En ce sens, l’histoire nous éclaire sans donner toutes les pistes. La crise de 2008–2009 est celle d’une bulle financière. Ici, la question est celle de l’économie réelle avec l’arrêt partiel du travail. Elle met en avant l’importance du travail réel, des emplois les plus mal payés et mal considérés. Elle renvoie plus selon le chercheur à la situation d’après guerre où la question de la survie était centrale. Une question qui n’est donc pas nouvelle, mais qui pour les générations actuelles coïncide avec l’effondrement du système tel qu’elles le connaissent.
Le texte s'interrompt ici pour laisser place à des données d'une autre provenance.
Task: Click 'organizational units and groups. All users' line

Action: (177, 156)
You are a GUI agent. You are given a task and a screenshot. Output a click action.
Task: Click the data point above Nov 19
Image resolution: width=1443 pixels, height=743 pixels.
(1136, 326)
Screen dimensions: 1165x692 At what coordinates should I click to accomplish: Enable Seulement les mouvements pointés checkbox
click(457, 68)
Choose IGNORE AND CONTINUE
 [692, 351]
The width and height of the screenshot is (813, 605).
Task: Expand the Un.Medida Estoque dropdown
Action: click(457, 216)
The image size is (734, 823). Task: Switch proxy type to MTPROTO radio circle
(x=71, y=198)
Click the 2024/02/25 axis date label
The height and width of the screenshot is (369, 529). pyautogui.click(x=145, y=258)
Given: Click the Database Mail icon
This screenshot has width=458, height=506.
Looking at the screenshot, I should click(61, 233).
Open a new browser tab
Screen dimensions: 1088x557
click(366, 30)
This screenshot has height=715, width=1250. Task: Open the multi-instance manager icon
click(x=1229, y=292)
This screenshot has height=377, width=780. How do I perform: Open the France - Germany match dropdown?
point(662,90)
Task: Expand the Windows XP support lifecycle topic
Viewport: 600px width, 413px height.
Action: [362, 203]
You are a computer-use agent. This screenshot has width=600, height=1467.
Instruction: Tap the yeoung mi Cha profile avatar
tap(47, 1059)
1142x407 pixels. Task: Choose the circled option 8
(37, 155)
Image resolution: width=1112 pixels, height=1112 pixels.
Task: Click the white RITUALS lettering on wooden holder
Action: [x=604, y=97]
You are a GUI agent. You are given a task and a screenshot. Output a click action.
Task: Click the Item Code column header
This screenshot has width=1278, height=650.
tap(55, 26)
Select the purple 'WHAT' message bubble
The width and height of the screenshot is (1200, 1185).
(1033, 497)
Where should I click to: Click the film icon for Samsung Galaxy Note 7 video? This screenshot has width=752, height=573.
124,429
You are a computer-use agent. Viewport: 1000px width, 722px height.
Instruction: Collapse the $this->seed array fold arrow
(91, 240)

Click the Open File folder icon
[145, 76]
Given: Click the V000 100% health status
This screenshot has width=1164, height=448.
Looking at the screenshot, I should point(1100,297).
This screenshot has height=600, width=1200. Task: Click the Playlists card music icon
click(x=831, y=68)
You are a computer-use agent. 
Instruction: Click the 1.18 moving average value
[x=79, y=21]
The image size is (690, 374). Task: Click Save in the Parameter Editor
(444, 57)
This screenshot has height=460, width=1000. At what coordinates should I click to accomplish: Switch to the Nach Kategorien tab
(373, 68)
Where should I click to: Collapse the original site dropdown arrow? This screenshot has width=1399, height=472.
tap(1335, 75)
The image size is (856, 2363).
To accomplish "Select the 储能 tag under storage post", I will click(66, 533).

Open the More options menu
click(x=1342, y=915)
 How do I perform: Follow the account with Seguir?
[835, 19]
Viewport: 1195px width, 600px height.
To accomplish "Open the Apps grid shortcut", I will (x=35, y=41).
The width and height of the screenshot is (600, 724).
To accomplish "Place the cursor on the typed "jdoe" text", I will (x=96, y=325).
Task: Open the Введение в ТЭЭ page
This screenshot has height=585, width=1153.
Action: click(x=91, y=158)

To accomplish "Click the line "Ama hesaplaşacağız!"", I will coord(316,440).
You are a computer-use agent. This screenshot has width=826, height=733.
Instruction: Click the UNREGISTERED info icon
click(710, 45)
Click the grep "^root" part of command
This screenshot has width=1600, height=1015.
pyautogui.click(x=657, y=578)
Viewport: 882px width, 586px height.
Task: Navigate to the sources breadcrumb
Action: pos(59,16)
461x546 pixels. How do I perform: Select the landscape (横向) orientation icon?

« There is no alternative », disait Margaret Thatcher en défendant le modèle libéral. Vincent de Gaulejac note actuellement un renversement des discours politiques y compris chez ceux qui partageaient cette vision du monde de la “dame de fer” anglaise. Les concepts économiques eux-mêmes sont mis à mal : « Que dire du processus de destruction créatrice face à l’urgence environnementale, à l’économie réelle, à l’humain ? », se demande Vincent de Gaulejac. « La crise économique est abyssale et aura des conséquences sociales parmi toutes les populations. Un tiers de l’humanité a besoin de sortir travailler tous les jours pour se nourrir. Le confinement en ce sens là n’a pas de sens et amène une situation impossible », poursuit le sociologue. Sécurité, santé, éducation ou justice, les enjeux sont multiples pour réfléchir aux moyens de reconstruire et redémarrer l’économie tout en préservant la planète.